The woodwork then saved Cork after TG4’s Man of the Match Jack McCaffrey’s turbo-heeled raid down the right culminated in a shot on goal. The Dublin wing back had the presence of mind to make himself available for a quick recycle and kicked a point.

It was the first of six unanswered points that established a 13-point lead, 1-15 to 0-5.

In the 48th minute Cork’s first score from play arrived - a goal from Collins after a strong run by Hurley that appeared to deceive Stephen Cluxton in the Dublin goal.

From then on the match settled into an unremarkable pattern of score swapping. There were some fine points from Dublin by Kilkenny and replacement Paddy Andrews after O’Sullivan and McCaffrey had opened up the Cork defence.

The final score came when Cork replacement Daniel Goulding got on the end of a move to scramble the team’s second goal.

Dublin have restated their credentials after a fitful league and Cork have seven presumably uncomfortable weeks of introspection before the championship swings into action.

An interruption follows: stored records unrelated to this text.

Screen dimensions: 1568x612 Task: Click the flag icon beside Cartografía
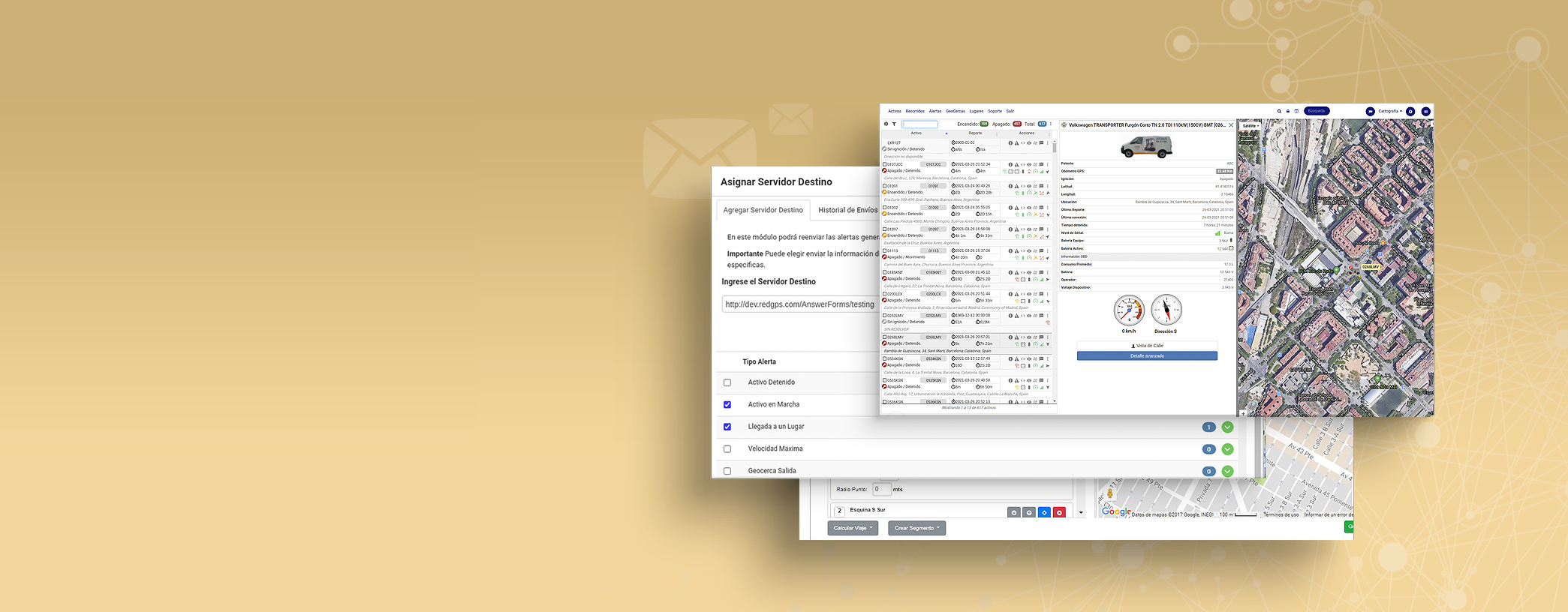click(1370, 111)
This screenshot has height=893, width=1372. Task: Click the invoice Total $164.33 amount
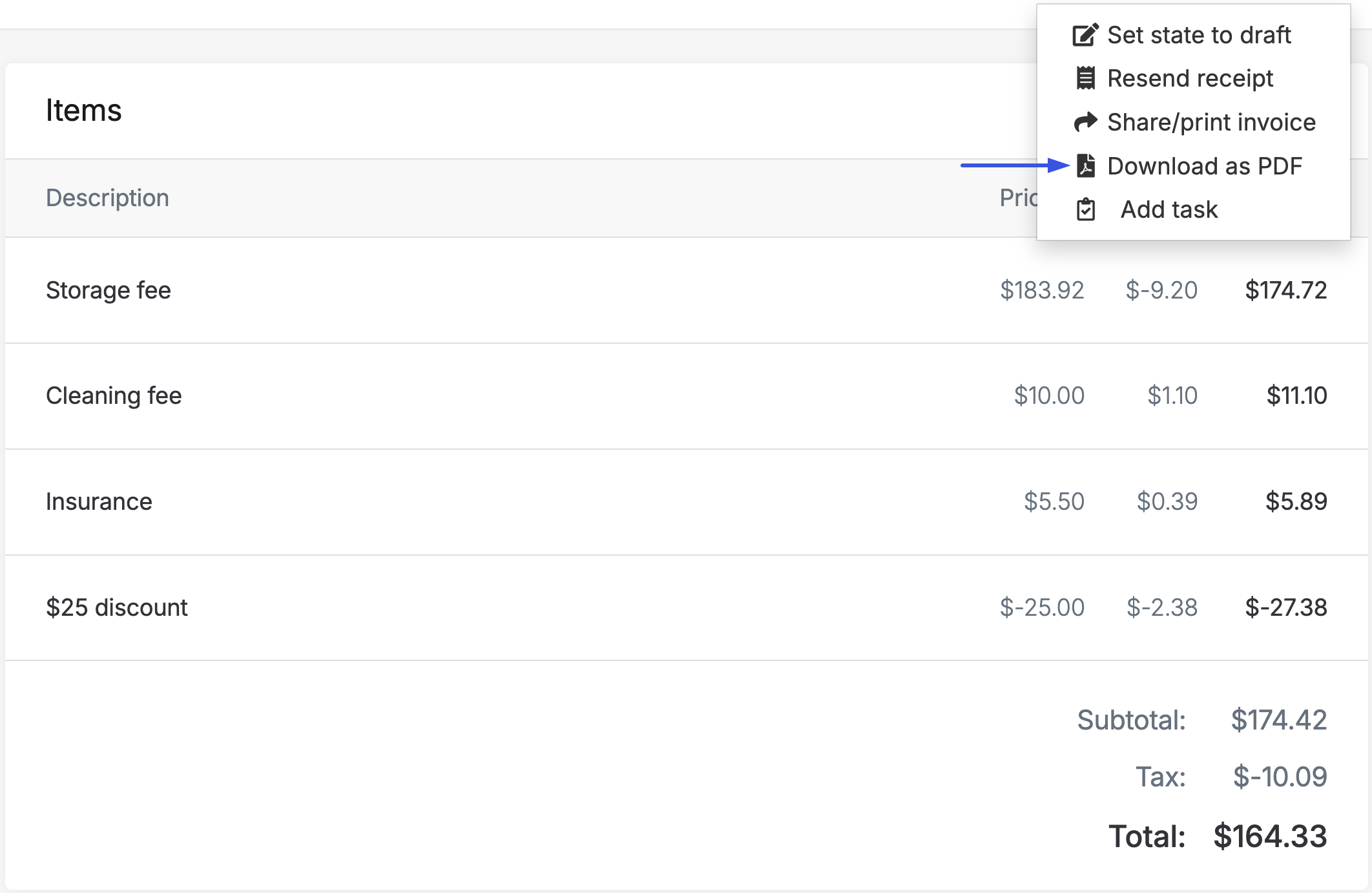[x=1270, y=836]
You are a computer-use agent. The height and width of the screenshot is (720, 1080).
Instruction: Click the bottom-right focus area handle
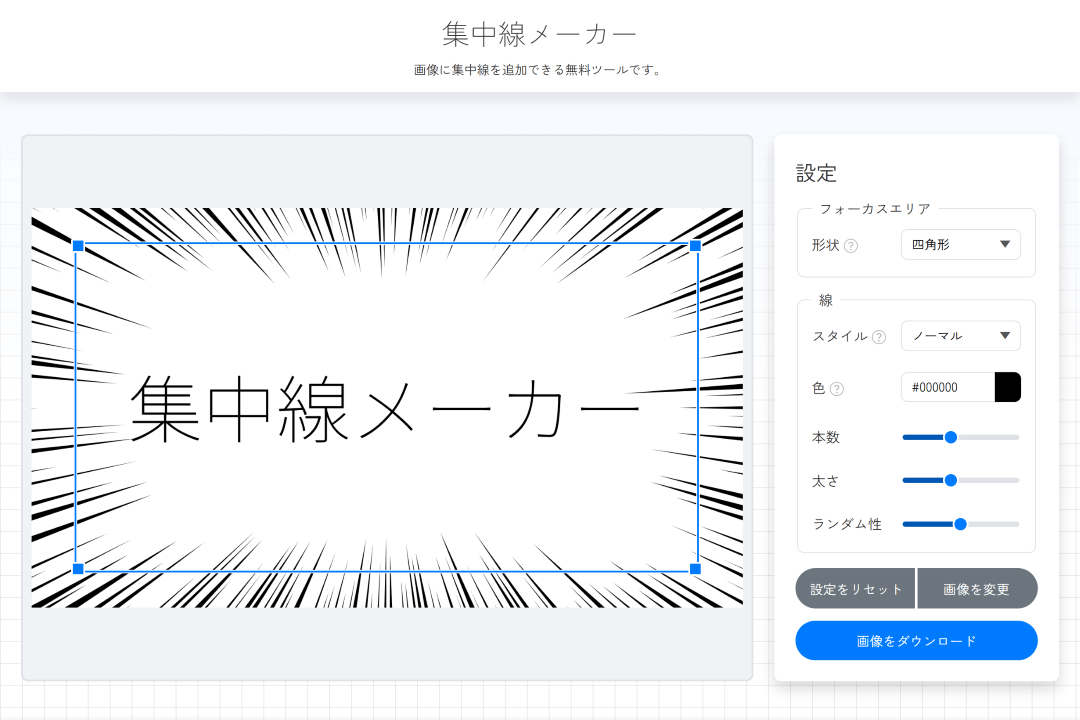[x=695, y=567]
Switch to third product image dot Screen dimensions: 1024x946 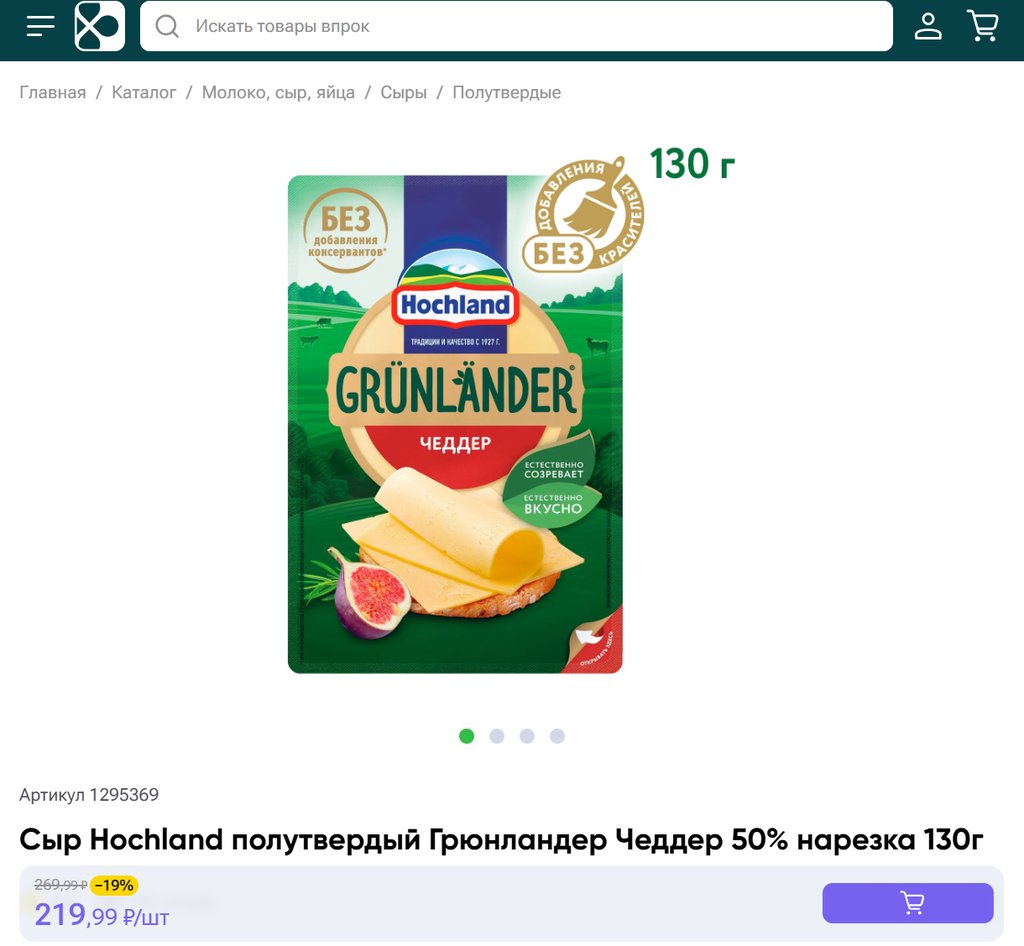pos(527,736)
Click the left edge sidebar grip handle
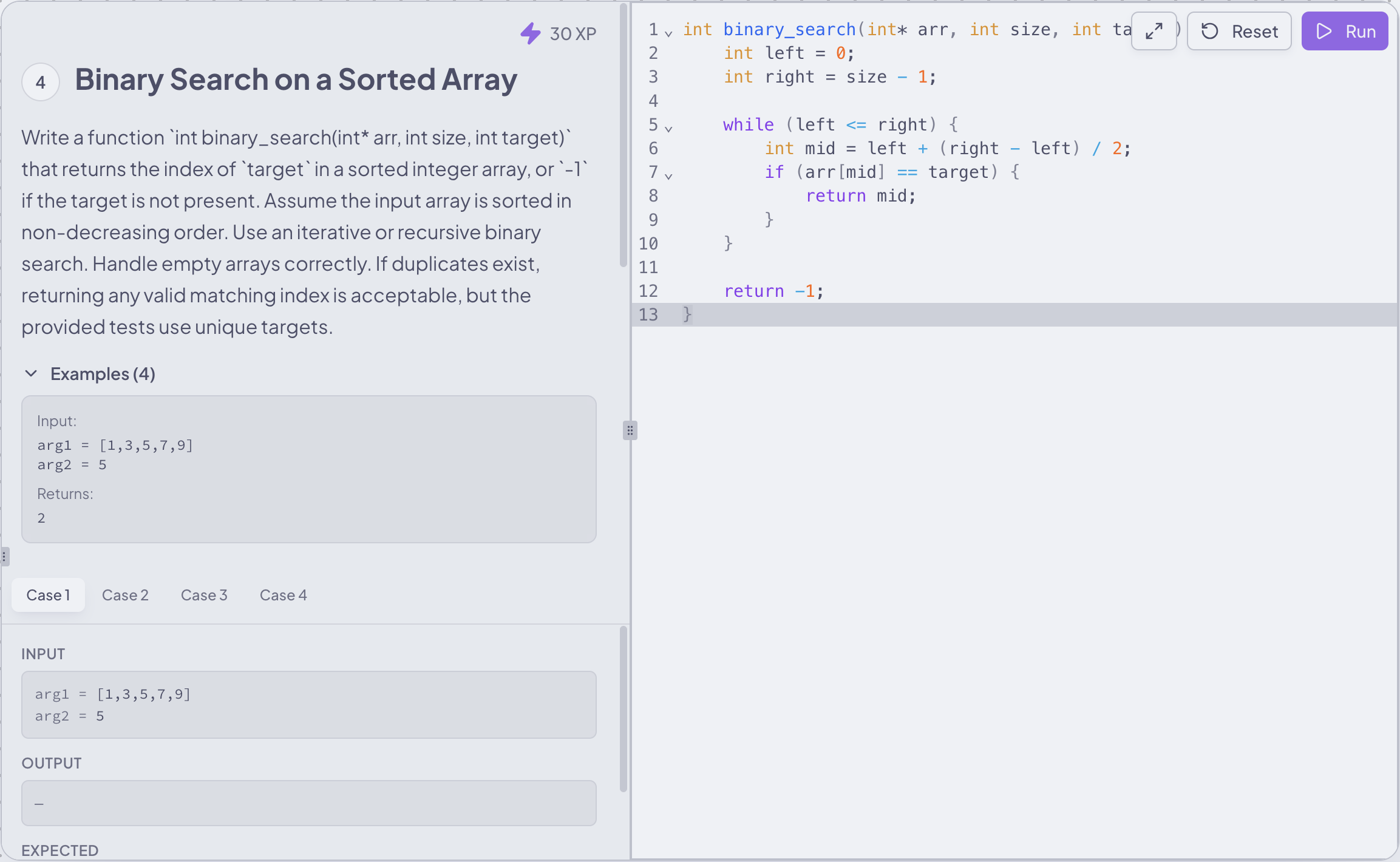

DUBLIN: 1 Stephen Cluxton; 2 Philly McMahon (0-1), 3 Rory O’Carroll, 4 Jonny Cooper; 5 James McCarthy, 6 Cian O’Sullivan, 7 Jack McCaffrey (0-1); 8 Denis Bastick, 9 Brian Fenton; 18 Tomás Brady (0-1), 11 Ciarán Kilkenny (0-3), 12 Diarmuid Connolly (1-0, 1-0 pen); 13 Dean Rock (0-10, seven frees), 14 Kevin McManamon (0-1), 15 Bernard Brogan (0-2). Subs: 23 Michael Fitzsimons for O’Carroll (26 mins), 17 Paddy Andrews (0-2) for Brady (46 mins), 24 Emmet Ó Conghaile for Bastick (55 mins), 20 Cormac Costello for Connolly (58 mins), 26 John Small for McMahon ( 62 mins), 21 Darren Daly for Fenton (64 mins).

CORK: 1 Ken O’Halloran; 4 James Loughrey, 3 Michael Shields, 18 Noel Galvin; 8 Eoin Cadogan, 5 Jamie O’Sullivan, 7 Tomás Clancy; 6 Mark Dorman, 9 Fintan Goold; 10 Kevin O’Driscoll, 11 John O’Rourke, 12 Colm O’Driscoll; 15 Brian Hurley (0-1, free), 13 Colm O’Neill (0-6, four frees, one 45), 14 Mark Collins (1-0). Subs: 22 Paul Kerrigan for Dorman (27 mins), 21 Daniel Goulding (1-0) for O’Rourke (36 mins), 25 Barry O’Driscoll for C O’Driscoll ( 50 mins), 23 Donal Óg Hodnett for O’Sullivan ( 52 mins), 24 John Hayes for Collins ( 58 mins), 19 Stephen Cronin for Galvin (64 mins).